Zum Teil gibt es sehr spezielle Vorschriften, z. B. im Lebensmittelrecht oder bei bestimmten technischen Produkten, die einzuhalten sind. All diese Zertifizierungen und Informationspflichten sind kein Selbstzweck: Es soll unter allen Umständen gewährleistet sein, dass das Produkt sicher ist und den Verbraucher nicht schädigt. In der Regel ist der Vertrieb bei Kennzeichnungsmängeln schlichtweg verboten. hinzukommt, dass Produkte, bei denen z. B. eine CE-Kennzeichnung vorgeschrieben ist, bestimmte Voraussetzungen erfüllen müssen. Fehlt diese Kennzeichnung, kann oftmals davon ausgegangen werden, dass die gesetzlichen Vorgaben auch nicht eingehalten werden.

Viele Verkäufer, gerade bei Amazon empfinden es- zurecht- als erhebliche Wettbewerbsverzerrung, wenn gerade ausländische Anbieter preiswert nicht verkehrsfähige Produkte im gleichen Segment anbieten. Rechtskonformität und Verkehrsfähigkeit von Produkten, die auch immer etwas mit Sicherheit zu tun hat, kostet Geld. Die schlägt sich letztlich auch im Verkaufspreis nieder.

· · ·

> _AUFGABENSTELLUNG_
Schreiben Sie aus dem Text über Produktkennzeichnung die Passage von „Viele Verkäufer, gerade“ bis „im Verkaufspreis nieder.“ wortgetreu ab.

> _VORLIEGENDE DATENSÄTZE_
· · ·

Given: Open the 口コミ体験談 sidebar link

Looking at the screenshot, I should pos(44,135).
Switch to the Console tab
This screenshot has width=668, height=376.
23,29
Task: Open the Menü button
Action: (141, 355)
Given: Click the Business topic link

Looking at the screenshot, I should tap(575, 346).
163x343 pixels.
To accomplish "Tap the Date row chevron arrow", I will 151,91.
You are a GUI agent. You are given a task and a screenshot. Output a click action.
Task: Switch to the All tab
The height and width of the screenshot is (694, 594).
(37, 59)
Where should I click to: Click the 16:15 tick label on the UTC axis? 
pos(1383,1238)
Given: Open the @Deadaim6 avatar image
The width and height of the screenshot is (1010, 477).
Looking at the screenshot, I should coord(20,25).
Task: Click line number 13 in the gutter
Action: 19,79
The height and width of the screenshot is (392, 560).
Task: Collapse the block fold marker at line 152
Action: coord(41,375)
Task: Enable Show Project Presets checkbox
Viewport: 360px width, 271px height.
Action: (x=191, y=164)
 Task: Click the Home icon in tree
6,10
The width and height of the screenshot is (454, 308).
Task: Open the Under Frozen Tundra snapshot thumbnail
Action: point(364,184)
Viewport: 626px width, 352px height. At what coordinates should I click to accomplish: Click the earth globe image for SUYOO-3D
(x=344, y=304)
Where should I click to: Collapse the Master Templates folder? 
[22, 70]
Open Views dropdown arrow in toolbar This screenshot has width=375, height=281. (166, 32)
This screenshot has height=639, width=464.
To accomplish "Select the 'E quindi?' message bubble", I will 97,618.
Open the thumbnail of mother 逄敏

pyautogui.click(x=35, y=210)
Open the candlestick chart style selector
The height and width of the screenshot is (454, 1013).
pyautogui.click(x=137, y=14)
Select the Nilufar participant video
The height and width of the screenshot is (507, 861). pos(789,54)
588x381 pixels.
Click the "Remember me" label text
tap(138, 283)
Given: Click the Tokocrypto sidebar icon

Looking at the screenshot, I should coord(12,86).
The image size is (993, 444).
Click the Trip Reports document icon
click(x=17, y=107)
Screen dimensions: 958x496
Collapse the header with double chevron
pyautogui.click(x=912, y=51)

· · ·

> _ERWARTETE LÖSUNG_
Viele Verkäufer, gerade bei Amazon empfinden es- zurecht- als erhebliche Wettbewerbsverzerrung, wenn gerade ausländische Anbieter preiswert nicht verkehrsfähige Produkte im gleichen Segment anbieten. Rechtskonformität und Verkehrsfähigkeit von Produkten, die auch immer etwas mit Sicherheit zu tun hat, kostet Geld. Die schlägt sich letztlich auch im Verkaufspreis nieder.